Fengyang County () is a county in north-central Anhui Province, China. It is under the administration of Chuzhou, a prefecture-level city. The county was home to 765,600 people as of 2013.

Administrative divisions
Fengyang County is divided into 14 towns and 1 township. The county seat is in Fucheng Town.

14 Towns 
The county is home to the following 14 towns:

1 Township 
The county's sole township is:
Huangwan ().

Geography 
The county's northern border is formed by the Huai River and neighboring Wuhe County. The county is also home to the Huayuan Lake, which totals about 30 square kilometers in size.

Climate 
The average annual temperature for Fengyang County is 14.9 °C, and the average annual precipitation is 904.4 mm.

• • • •

Your tasks >>
• 1. What average annual precipitation does the Fengyang County text give for the county?
• 2. Decide whether each statement agrees with the Fengyang County text: (a) The county seat is in Fucheng Town. (b) Huayuan Lake covers about 50 square kilometers. (c) The county is administered by Chuzhou.

Raw data >>
• • • •

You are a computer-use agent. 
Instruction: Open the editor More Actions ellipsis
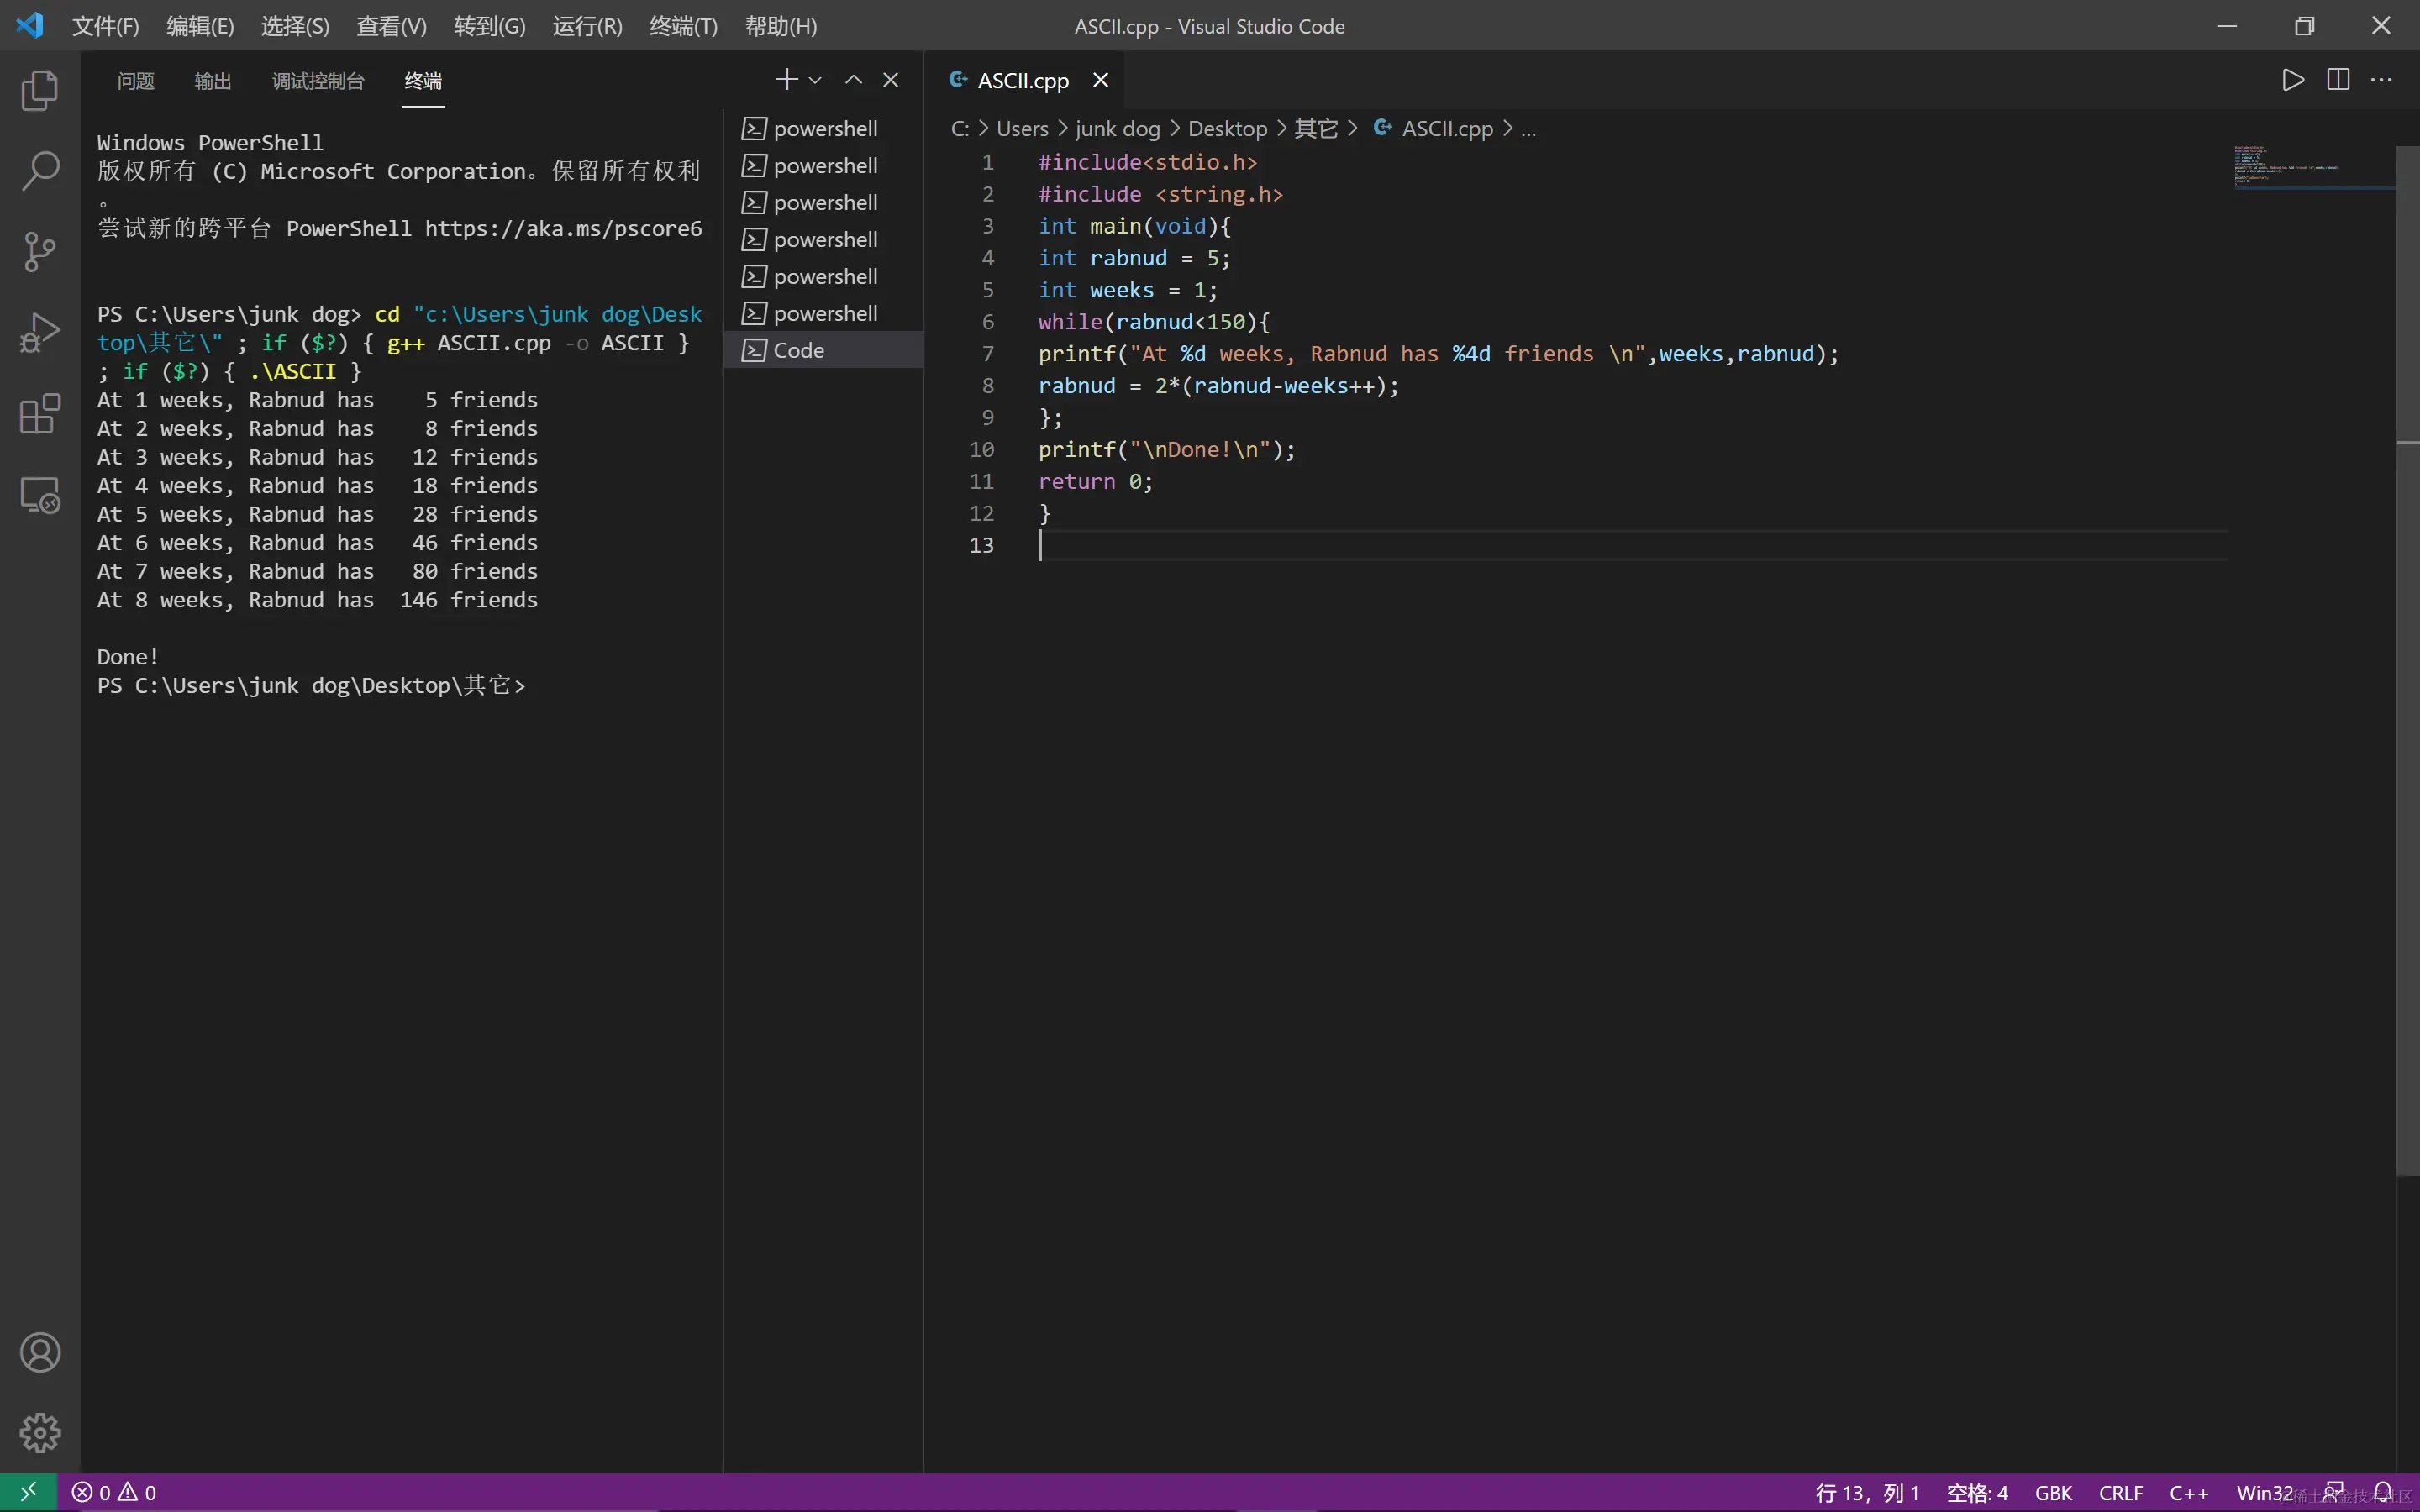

• • • •

Per-task answers >>
• 1. 904.4 mm.

• 2.
(a) Yes: "The county seat is in Fucheng Town."
(b) No: "which totals about 30 square kilometers in size"
(c) Yes: "It is under the administration of Chuzhou, a prefecture-level city."